Incident Prevention for Data Teams: Introducing the 5 Pillars of Data Observability
As companies increasingly depend on rich, unstructured data to inform decision making, it’s mission critical that this data is accurate and reliable. Unfortunately, the reality is that data can go be missing, be improperly added, erroneously changed, or otherwise go “down.” By applying similar principles of DevOps Observability (think: traces, logs, and metrics), data teams can achieve similar levels of visibility into the health and reliability of their data with five key pillars of Data Observability. Here’s how.

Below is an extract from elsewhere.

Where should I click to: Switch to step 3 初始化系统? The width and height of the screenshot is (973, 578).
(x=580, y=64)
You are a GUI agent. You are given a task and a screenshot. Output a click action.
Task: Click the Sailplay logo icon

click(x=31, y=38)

Bad data spares no one, least of all the data engineers and analysts working directly with the workflows, pipelines, and dashboards responsible for aggregating, transforming, and visualizing it. Industry leaders call this problem “data downtime,” and it refers to periods of time where data is missing, erroneous, or otherwise inaccurate.

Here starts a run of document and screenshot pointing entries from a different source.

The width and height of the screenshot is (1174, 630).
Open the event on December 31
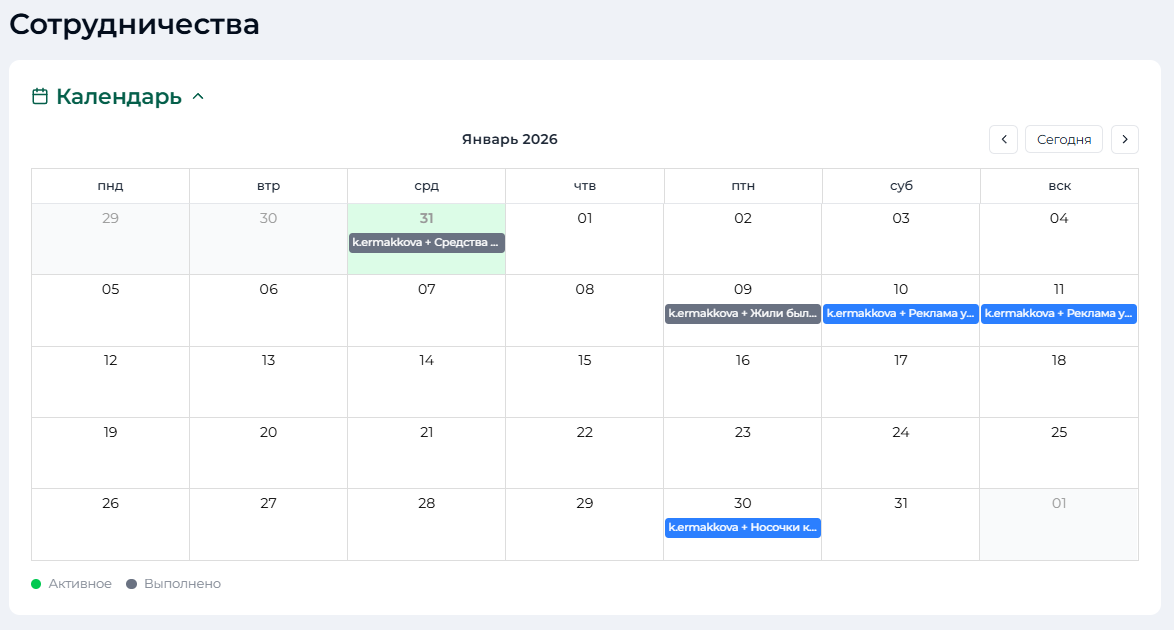426,242
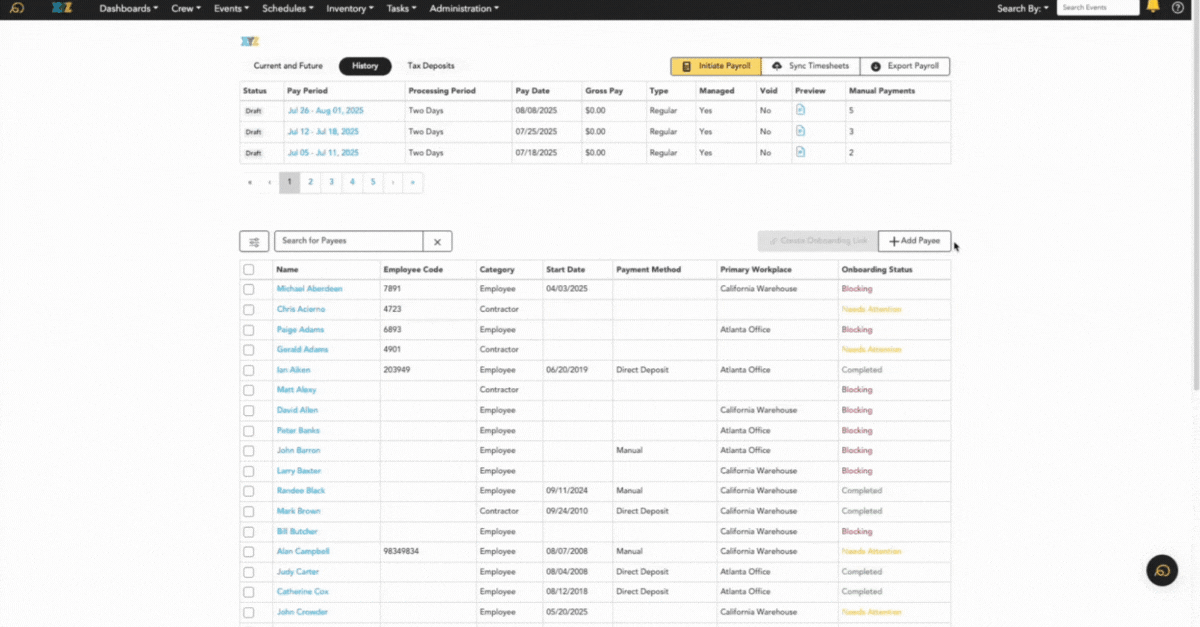This screenshot has height=627, width=1200.
Task: Click the home logo in top-left corner
Action: pos(17,8)
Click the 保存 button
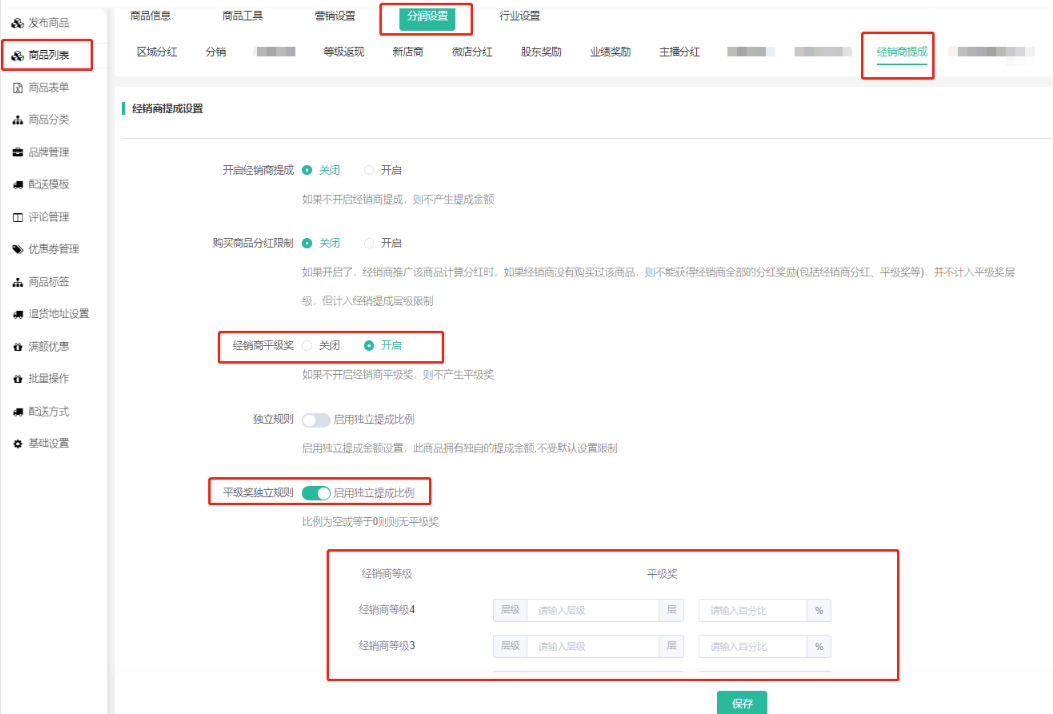Screen dimensions: 1053x714 [741, 703]
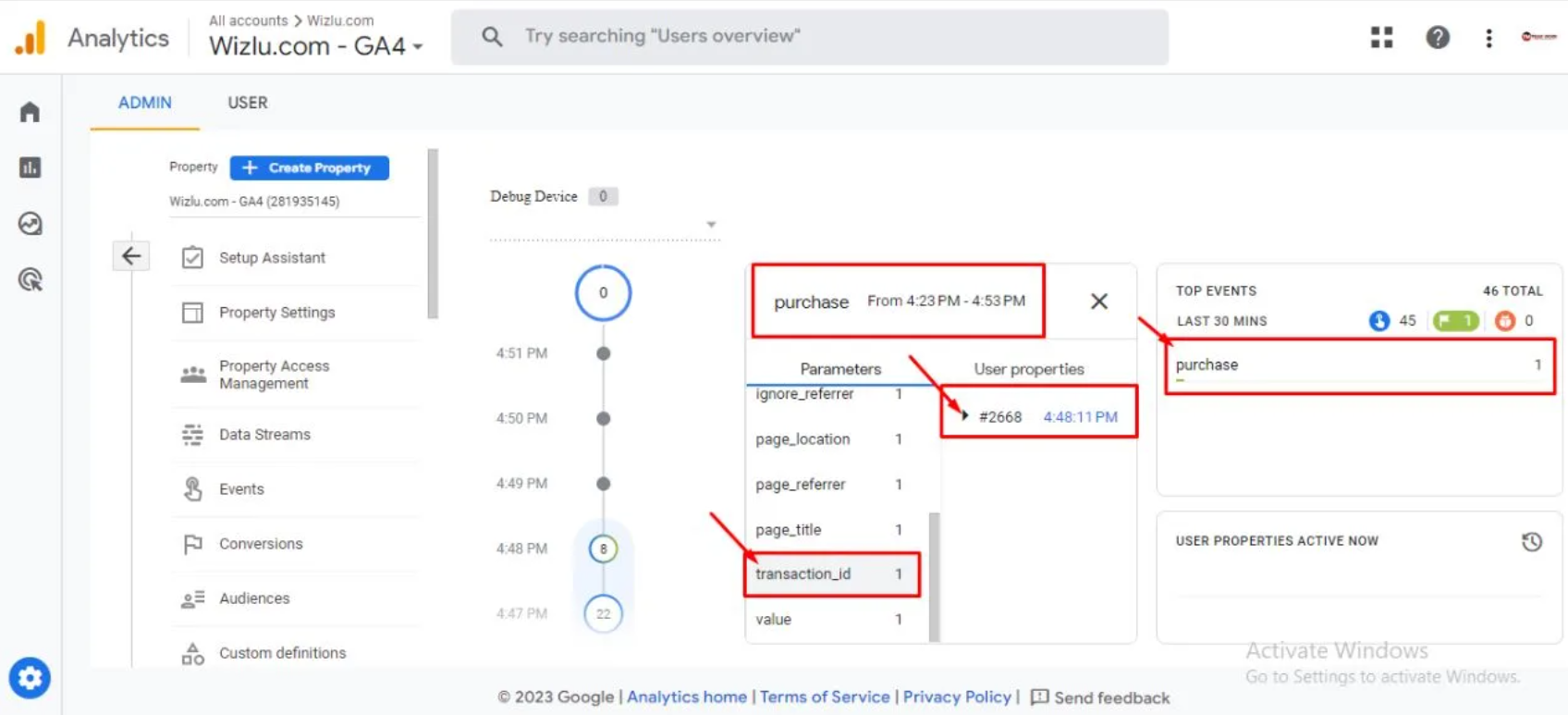Open the Debug Device dropdown arrow
Viewport: 1568px width, 715px height.
point(711,225)
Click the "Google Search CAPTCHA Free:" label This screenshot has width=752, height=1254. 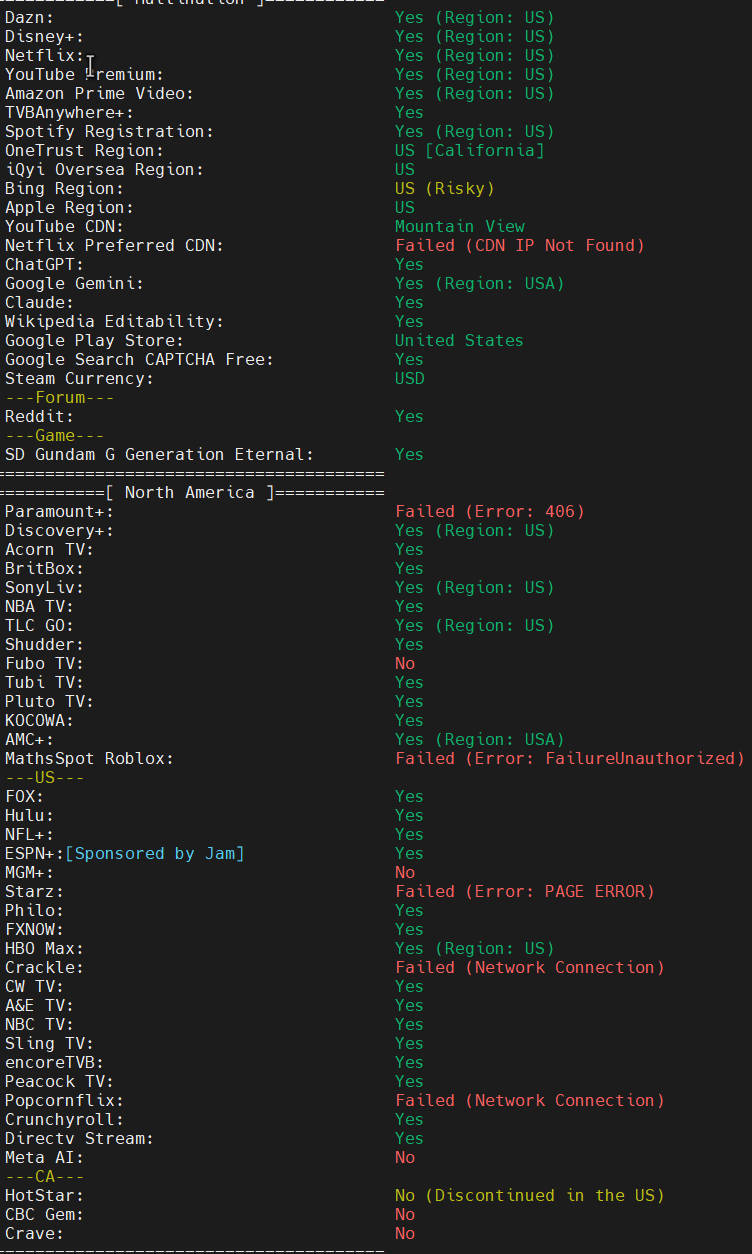(x=139, y=359)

To prevent data downtime, data teams need to keep a pulse on the health of their data, which is often easier said than done. When I was at Gainsight as VP of Operations, a day would rarely go by when one of these questions weren’t asked by one of my stakeholders:
- Is the data up-to-date?
- Is the data complete?
- Are fields within expected ranges?
- Is the null rate higher or lower than it should be?
- Has the schema changed?
Not having the answers would lead to confusion, frustration, and not to mention embarrassment when an exec or customer would ping me to ask “what happened to my data?”
Perhaps you can relate?
After speaking to over 200 data teams over the past few years, the desire for answers to these questions came up time and again. Across companies and industries, the results of not having reliable, accurate data were often the same: (1) tedious, time-consuming data fire drills (5 a.m. wakeup calls, anyone?) (2) loss of revenue to the tune of millions of dollars per year and (3) erosion of customer trust. Data reliability was fundamentally important to the success of any business, and yet there wasn’t a holistic, dynamic approach to achieve accurate data.
Fortunately, there’s a better way: Data Observability.

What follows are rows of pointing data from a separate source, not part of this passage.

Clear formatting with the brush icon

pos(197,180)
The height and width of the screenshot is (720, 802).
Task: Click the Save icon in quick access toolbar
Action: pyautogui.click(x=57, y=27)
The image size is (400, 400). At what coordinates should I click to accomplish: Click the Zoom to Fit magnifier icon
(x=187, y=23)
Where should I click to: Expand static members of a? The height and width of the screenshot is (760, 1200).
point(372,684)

Data Observability refers to an organization’s ability to fully understand the health of the data in their system, eliminating periods of data downtime by applying best practices of DevOps Observability to data pipelines. Like its DevOps counterpart, Data Observability uses automated monitoring, alerting, and triaging to identify and evaluate data quality and discoverability issues, leading to healthier pipelines, more productive teams, and happier customers.
Similar to the three pillars of DevOps Observability, I discovered that Data Observability can be split into five key pillars representing the health of your data, including freshness, distribution, volume, schema, and lineage.
Data pipelines can break for a million different reasons, but one of the primary culprits is a freshness issue. Freshness is the notion of “is my data up-to-date? What is its recency? Are there gaps in time when the data has not been updated and do I need to know about that?” among many other questions.
The second pillar focuses on distribution, which relates to your data assets’ field-level health. Null values are one metric that helps us understand distribution at the field-level. For example, for a particular field, if you typically expect a specific percent null rate, and then suddenly that spikes up in a very significant way, you may have a distribution issue on your hands. In addition to null values, other measurements of a distribution change include abnormal representation of expected values in a data asset.
Volume quite literally refers to the amount of data in a file or database, and is one of the most critical measurements for whether or not your data intake is meeting expected thresholds. Volume also refers to the completeness of your data tables and offers insights on the health of your data sources. If 200 million rows suddenly turns into 5 million, you should know.
The fourth pillar is schema, in other words, a structure described in a formal language as supported by a database management system. Oftentimes we find that schema changes are the culprits of data downtime incidents. Fields are added or removed, changed, etc. tables are removed or not loaded properly, etc. So auditing or having a strong audit of your schema is a good way to think about the health of your data as part of this Data Observability framework.
The last, and perhaps most holistic pillar, is lineage. Lineage helps us put all four of the preceding pillars together in one so we can paint the map of what your data ecosystem looks like. In fact, when data breaks, the first question is always “where?” Data lineage provides the answer by telling you which upstream sources and downstream ingestors were impacted, as well as which teams are generating the data and who is accessing it. Good lineage also collects information about the data (referred to as metadata) that speaks to governance, business, and technical guidelines associated with specific data tables, serving as a single source of truth for all consumers.
Lineage helps us tell a story about the health of your data, for instance, “upstream there was a schema change that resulted in a table downstream that had a freshness problem that results in another table downstream that had a distribution problem that resulted in a wonky report the marketing team is using to make data-driven decisions about their product.”
The future of Data Observability
Thanks to our friends in DevOps, we have an easy lens with which to view the importance of observability as applied to data. By surfacing data downtime incidents as soon as they arise, the five pillars of Data Observability provide the holistic framework necessary for true end-to-end reliability that some of the best data teams are already applying as a standalone layer of their data stacks.
A Data Observability layer literally “observes” data assets from end to end, alerting data engineers and analysts when issues arise so they can be addressed before they affect the business.